When working on the Spicy code, it can be helpful to disable internal
validation of generated HILTI code with ``-V``. That way, one can
often still see the HILTI code even if it's malformed. Note, however,
that Spicy may end up crashing if broken HILTI code gets passed into
later stages.

Interpreting Stack Traces
=========================

When looking at stack traces taken during Spicy parsing (e.g., from
``--show-backtraces``, or inside a debugger or profiler), it's
important to understand that the stack trace will show internal HILTI
functions that are being executed, not the Spicy grammar rules. While
HILTI functions are generated from the Spicy grammar, and bear some
resemblance to its structure, the mapping is not always
straightforward.

In addition, stack traces may be hard to interpret because the
generated code runs inside *fibers*, which are a form of lightweight
threads. Fibers are managed by HILTI's runtime system and are used to
implement the non-blocking parsing.
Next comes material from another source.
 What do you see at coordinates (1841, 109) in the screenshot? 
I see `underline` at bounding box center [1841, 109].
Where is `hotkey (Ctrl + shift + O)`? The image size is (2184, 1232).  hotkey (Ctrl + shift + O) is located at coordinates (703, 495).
As a result of the fibers, stack
traces don't show the full call chain up into the host application,
but stop prematurely at the point where execution switched from the
host application into a fiber.

Here's an example stack trace taken during an execution of
``spicy-driver`` with a small Spicy grammar printing some parsed
value, as shown by ``lldb``::

    frame #0:  void hilti::rt::print<hilti::rt::ValueReference<__hlt::Test::Foo>>
    frame #1:  __hlt::Test::__hook_Foo___on_0x25_done_7fba
    frame #2:  __hlt::Test::__hook_Foo___on_0x25_done
    frame #3:  __hlt::Test::Foo::__on_0x25_done
    frame #4:  __hlt::Test::Foo::__parse_Test__Foo_stage2
    frame #5:  __hlt::Test::Foo::__parse_stage1
    frame #6:  __hlt::Test::Foo::parse3
    frame #7:  hlt::Test::Foo::parse3
    frame #8:  hilti::rt::detail::Callback::Callback<hlt::Test::Foo::parse3>
    frame #9:  hilti::rt::detail::Callback::Callback<hlt::Test::Foo::parse3>
    frame #10: libhilti.dylib`hilti::rt::detail::Callback::operator
    frame #11: libhilti.dylib`__fiber_run_trampoline
    frame #12: libhilti.dylib`fiber_asm_invoke at fiber_asm_aarch64_apcs.S:83

``__fiber_asm_invoke`` is the original entry point where control
transferred into the fiber. Note that the stack trace doesn't show
anything further beyond that point: no function of ``spicy-driver``
shows up.

While this example is relatively clean, depending on the OS and
toolchain, sometimes there's additional noise in the stack trace just
beyond that ``fiber_asm_invoke`` entry. In particular, profiling tools
trying to aggregate multiple stack traces may get confused by the
fibers, and can end up breaking up activity that belongs together.
Sometimes this can be solved through some custom pre-processing of the
stack traces, removing/ignoring anything beyond the fiber entry point
(``hilti::rt::detail::Callback::operator`` is a good cut-off point).